Inactivated vaccines have lower immunogenicity in DM patients than those without (29, 34, 39). One of the studies did not show any significant difference (28). Güzel et al. (29) designed a prospective study to investigate the seroconversion rate of CoronaVac-SinoVac vaccine. The results illustrated that antibody titers differed significantly in individuals with DM compared to those without, 3 weeks after the second dose (p<0.001). In another study conducted in Turkey, the participants with diabetes had significantly lower antibody responses compared to those without (p<0.001) (31). In addition to this, Singh et al. (34) has assessed the ChAdOx1-nCOV and BBV-152(Covaxin) vaccines’ immunogenicity in India. They showed that patients with T2DM had significantly lower antibody responses even after adjustment for confounders. Sauré et al. also conducted a surveillance study which shows lower IgG seroconversion rate in CoronaVac vaccine recipients than BNT162b2 vaccine recipients 1-4 weeks after the first dose and 5-9 weeks following the second dose (p<0·0001) (39). In contrast to the previous studies, Alqassieh et al. (28) have conducted a study in Jordan showing no statistically significant difference in IgG antibody levels in the collected blood samples of patients with DM compared to those without.

The immunogenicity outcomes of the included studies are detailed in Table 3.

TABLE 3

Table 3 Outcomes of the included studies in DM patients vs. patients without DM.

3.2.2 Immunogenicity of COVID-19 vaccination in patients with DM based on DM characteristics

Several studies have assessed the correlation between additional variables (i.e., age, gender, type of DM, glycemic control, BMI, eGFR, comorbidities such as hypertension, type of diabetes management, insulin therapy) and antibody response in patients with DM vs. patient without DM (32, 34, 35, 38, 43).

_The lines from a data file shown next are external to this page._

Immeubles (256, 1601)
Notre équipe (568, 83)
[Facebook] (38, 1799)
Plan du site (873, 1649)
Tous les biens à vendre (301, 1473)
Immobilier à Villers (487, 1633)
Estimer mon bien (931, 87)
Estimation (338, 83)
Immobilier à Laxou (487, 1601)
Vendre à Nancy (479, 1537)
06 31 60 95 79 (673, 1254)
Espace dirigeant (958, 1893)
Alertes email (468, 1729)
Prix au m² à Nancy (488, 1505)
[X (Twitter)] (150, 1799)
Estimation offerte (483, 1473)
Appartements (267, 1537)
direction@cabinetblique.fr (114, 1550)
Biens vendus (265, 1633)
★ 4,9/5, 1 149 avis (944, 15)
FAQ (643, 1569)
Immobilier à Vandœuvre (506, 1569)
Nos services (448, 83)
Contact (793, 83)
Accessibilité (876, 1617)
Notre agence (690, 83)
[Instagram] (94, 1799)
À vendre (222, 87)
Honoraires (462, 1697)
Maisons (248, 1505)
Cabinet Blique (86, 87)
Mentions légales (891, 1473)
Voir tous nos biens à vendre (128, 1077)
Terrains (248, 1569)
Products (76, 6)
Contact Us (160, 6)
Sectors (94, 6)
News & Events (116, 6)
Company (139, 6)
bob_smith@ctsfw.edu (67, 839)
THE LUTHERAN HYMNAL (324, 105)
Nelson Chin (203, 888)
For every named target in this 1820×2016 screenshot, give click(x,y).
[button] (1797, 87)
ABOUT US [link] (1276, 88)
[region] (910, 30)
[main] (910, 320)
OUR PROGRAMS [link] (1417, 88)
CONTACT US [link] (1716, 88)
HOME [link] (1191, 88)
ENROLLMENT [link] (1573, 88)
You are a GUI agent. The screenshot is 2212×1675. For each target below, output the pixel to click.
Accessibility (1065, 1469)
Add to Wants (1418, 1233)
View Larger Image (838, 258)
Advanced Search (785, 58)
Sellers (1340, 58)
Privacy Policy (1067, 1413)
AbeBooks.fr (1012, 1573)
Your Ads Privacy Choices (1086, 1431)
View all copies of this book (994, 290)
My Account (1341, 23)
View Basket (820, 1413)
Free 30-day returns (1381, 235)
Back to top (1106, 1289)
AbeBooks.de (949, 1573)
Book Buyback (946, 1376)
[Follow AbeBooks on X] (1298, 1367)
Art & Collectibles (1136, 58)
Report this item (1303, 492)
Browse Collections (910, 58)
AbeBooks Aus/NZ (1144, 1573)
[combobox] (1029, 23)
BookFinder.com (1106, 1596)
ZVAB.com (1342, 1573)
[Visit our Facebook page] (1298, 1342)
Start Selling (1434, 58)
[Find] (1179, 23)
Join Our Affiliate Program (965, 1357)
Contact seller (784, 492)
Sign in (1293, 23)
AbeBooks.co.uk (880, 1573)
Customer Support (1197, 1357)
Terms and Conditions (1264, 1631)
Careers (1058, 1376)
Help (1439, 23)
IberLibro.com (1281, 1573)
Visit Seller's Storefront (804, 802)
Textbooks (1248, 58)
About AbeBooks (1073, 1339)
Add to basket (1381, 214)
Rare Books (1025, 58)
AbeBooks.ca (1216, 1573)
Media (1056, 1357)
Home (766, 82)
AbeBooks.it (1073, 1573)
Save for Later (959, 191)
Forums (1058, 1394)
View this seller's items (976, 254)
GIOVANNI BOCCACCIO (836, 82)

A study by Marfella et al. (32) with a prospective observational design was conducted to investigate the association between glycemic control and vaccine immunogenicity. Neutralizing antibodies and antigen-specific CD4-cell responses were assessed 21 and 52 days after the second vaccination dose. Interestingly, the results from this study have shown a direct association between HbA1c levels and the immunological responses to ChAdOx1-S vaccines. DM patients with inadequate glycemic control (HbA1c>7%) had lower neutralizing antibodies and antigen-specific CD4+ T-cell responses compared to non-diabetics and diabetics with sufficient glycemic control (HbA1c>7%). This is while three other studies have shown no significant association between glycemic control and antibody response in DM (34, 35, 38). Of note, Sourij et al. showed that Anti-SARS-CoV-2 S levels after ChAdOx1-S vaccine was not significantly different between poorly controlled and well controlled T1DM patients (P=0.249). This was also true among patients with T2DM. Moreover, according to their results, baseline HbA1c levels or its changes during the follow up were not significantly correlated with antibody response among DM patients (r=-0.07, p=0.398). Sourij et al. also assessed the association between type of DM and antibody response showing higher seroconversion among T1DM patients compared to T2DM patients (P=0.013). 52.7% of T1DM patients and 48.0% of T2DM patients were seropositive 1 to 2 weeks after the first vaccination. Well controlled T1DM had a higher seropositivity rate in comparison to patients with well or poorly controlled T2DM patients,14-21 days after the second vaccination (p=0.003 and p=0.034, respectively). However, this difference did not remain significant when adjusted for confounders (35).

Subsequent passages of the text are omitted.